The Irish Community Air Ambulance services hopes to get off the ground next April thanks to a fundraising drive aimed at raising more than €1 million to cover start-up costs and it plans to mirror similar successful models of medical care operating across the UK.
Co-founder John Kearney explained that a similar service has been operating in Wales, Scotland and England for more than a decade and a similar operation has recently begun in Northern Ireland and all have proven highly successful in terms of saving lives.
“We see the service as being complementary to the Emergency Aeromedical Service operated by the National Ambulance Service in partnership with the Irish Air Corps which is based in Athlone and our focus will be on the southwest and the southeast,” he explained.
“We will operate from a base at Cork Airport and we estimate we will be able to get to anywhere in Munster and over as far as Rosslare within 30 minutes – the only difference between us and the Athlone service is that they are paramedic led while we will be doctor led.”
Mr Kearney has been involved for the past three years in running the Irish Community Rapid Response service which transports volunteer doctors to the scenes of crashes and other accidents and he said the new air service marks a further advance on that operation.
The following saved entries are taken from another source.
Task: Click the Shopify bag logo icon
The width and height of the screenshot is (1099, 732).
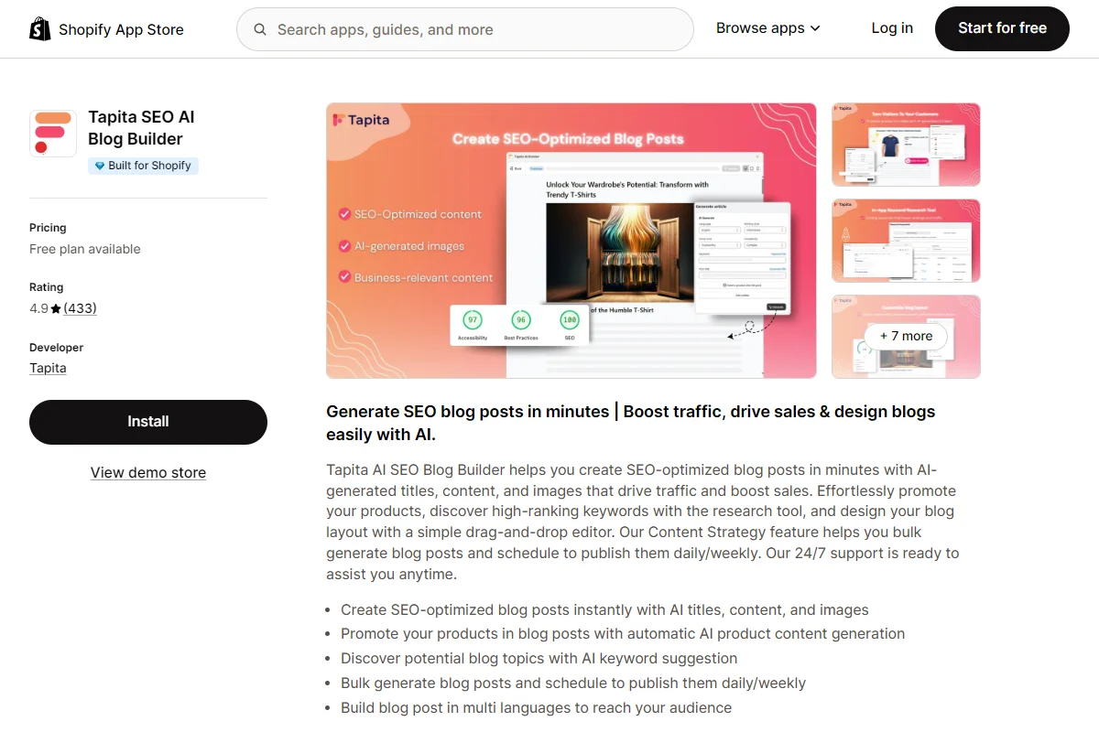Action: coord(40,29)
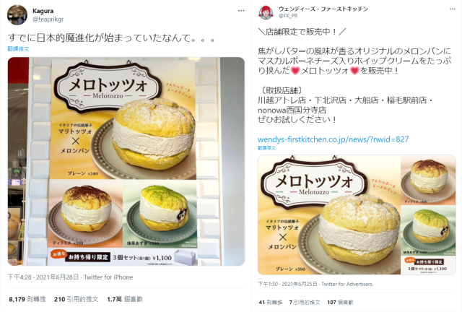View the 8,179 retweets list
The image size is (462, 312).
click(x=27, y=299)
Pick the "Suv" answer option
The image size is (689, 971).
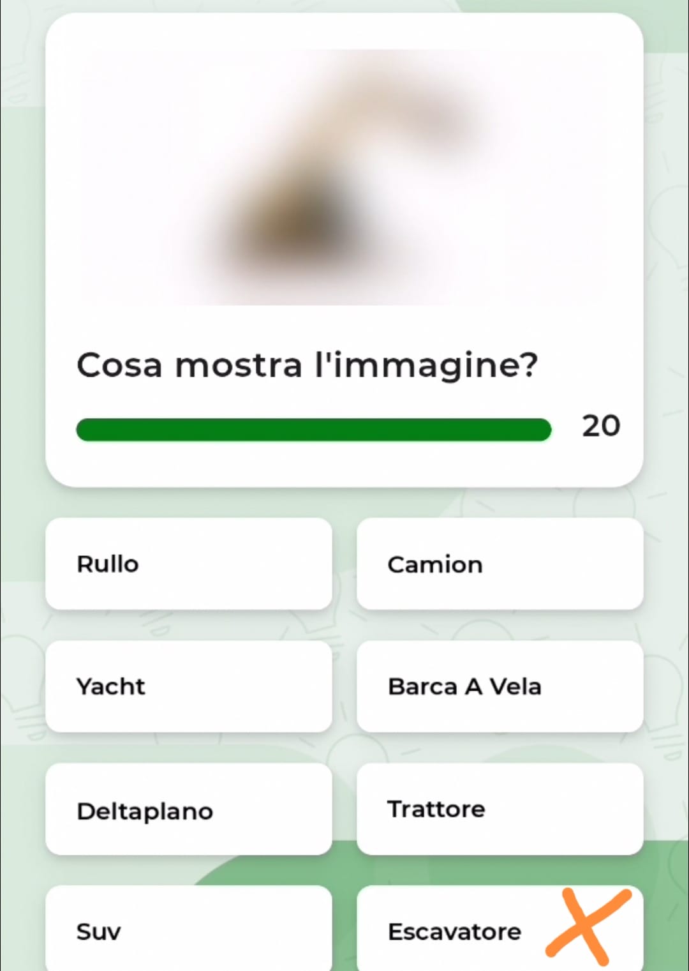189,931
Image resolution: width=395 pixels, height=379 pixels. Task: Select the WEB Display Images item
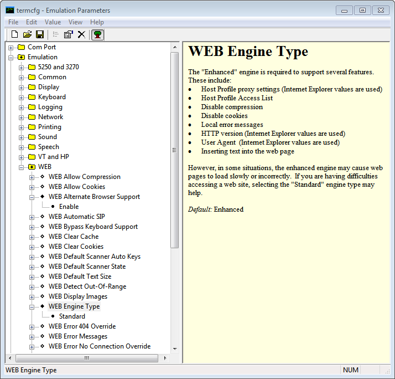tap(77, 296)
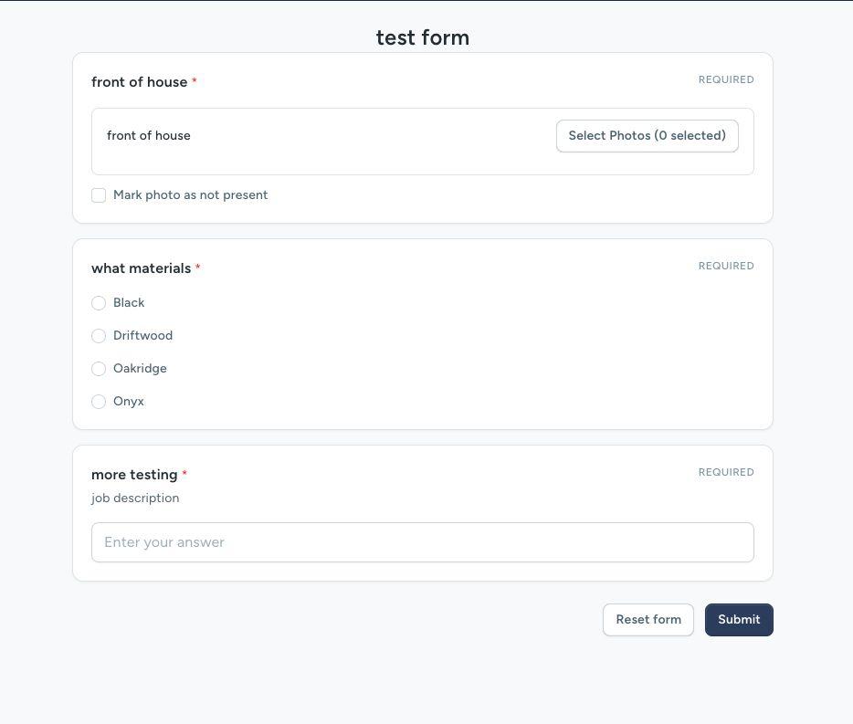
Task: Submit the test form
Action: [738, 620]
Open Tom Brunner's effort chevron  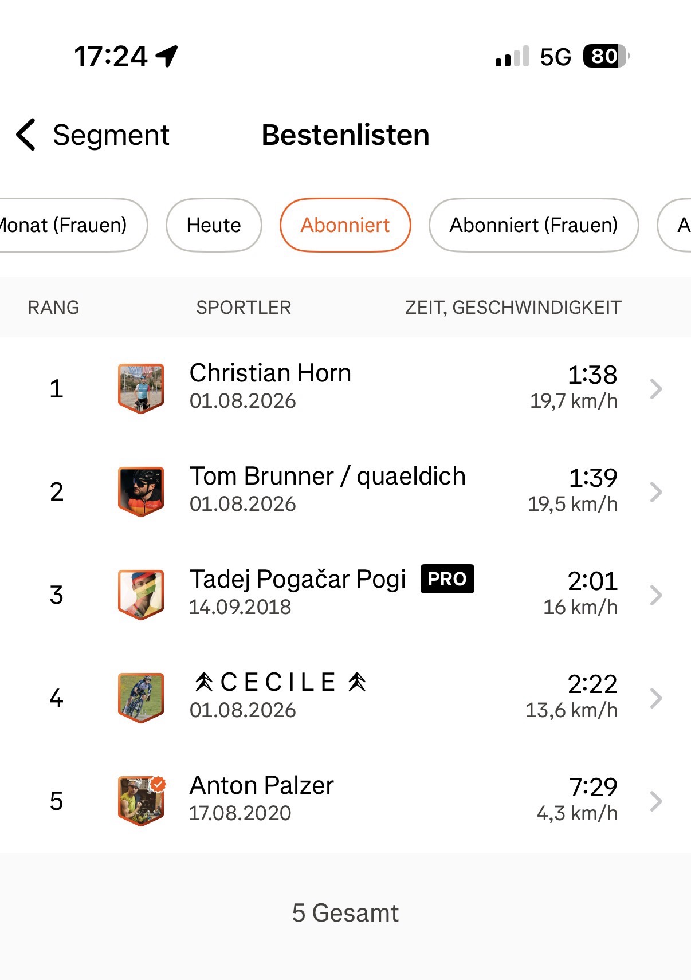[656, 492]
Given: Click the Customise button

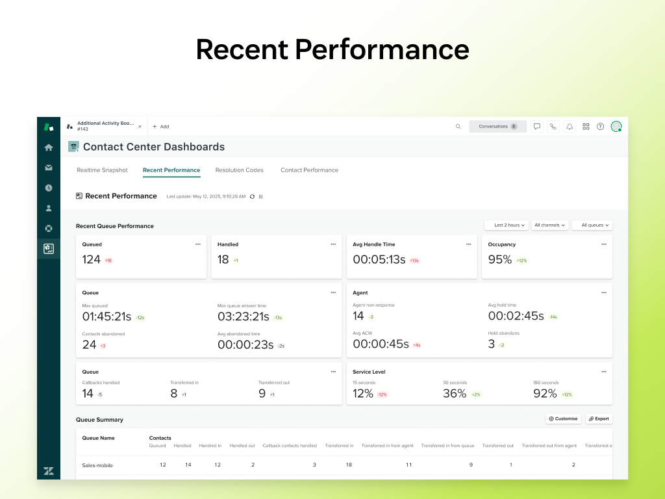Looking at the screenshot, I should 563,419.
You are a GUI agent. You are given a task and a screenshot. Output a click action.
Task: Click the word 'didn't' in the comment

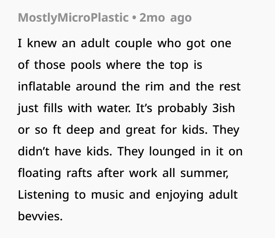pyautogui.click(x=34, y=151)
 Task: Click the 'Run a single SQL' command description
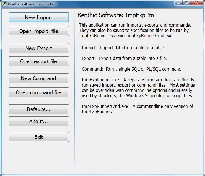132,69
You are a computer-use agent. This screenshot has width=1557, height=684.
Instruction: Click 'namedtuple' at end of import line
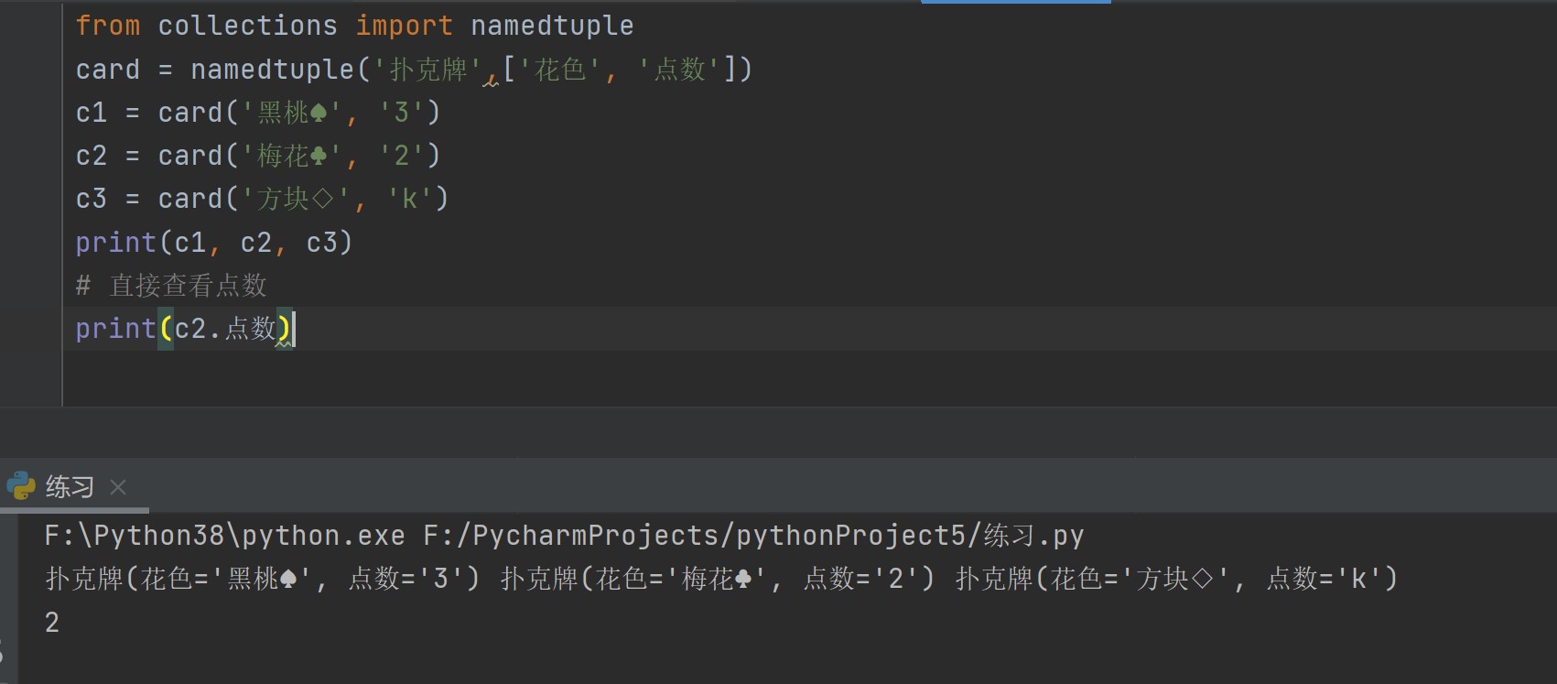(551, 26)
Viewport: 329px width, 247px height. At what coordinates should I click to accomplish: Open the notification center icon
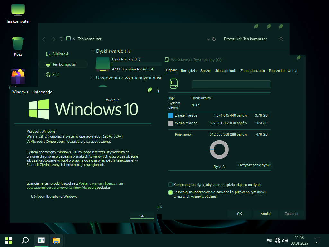[x=316, y=240]
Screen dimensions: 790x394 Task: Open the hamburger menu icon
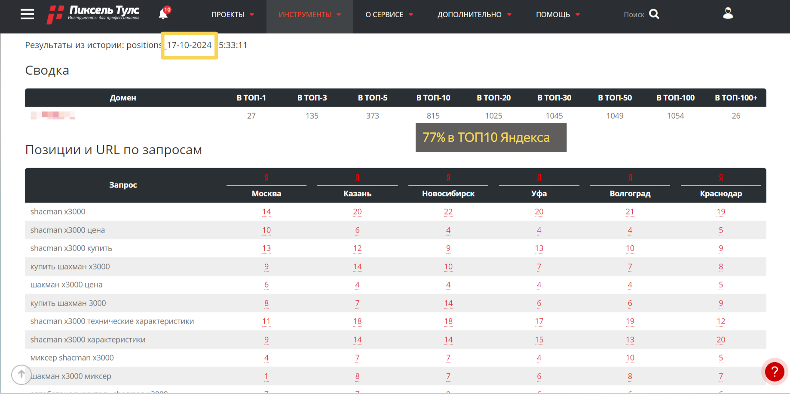(27, 15)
“The Rapid Response service was set up in 2009 and uses volunteer doctors for pre-hospital emergencies and there are currently five Level 4 clinicians and over 100 GPs with the Rapid Response service who have saved countless lives and improved care in its seven years.
“The launch of a community air ambulance service is the next step, bringing better response times with permanent on-duty doctors who will have the ability to bring advanced skills to acutely ill and injured people throughout its catchment area.”
‘Mobile intensive care unit’
The service with helicopter and doctors based full-time at Cork Airport will effectively offer “a mobile intensive care unit by air which will allow us to safely transport patients faster to a major hospital, saving times and lives,” said Mr Kearney.
The air ambulance will travel to every town in Munster over the next six months in a bid to raise the necessary funding and while the group needs €1 million to get started and €2 million each year thereafter to operate, Mr Kearney believes such targets are entirely achievable.
“In Wales they operate four helicopters for three million people who raise £9 million (€10.4m) annually to run the service – communities in Cork have sustained our land-based Rapid Response doctors and we believe that €2 per person per year from the people of Munster will fund our new air ambulance.”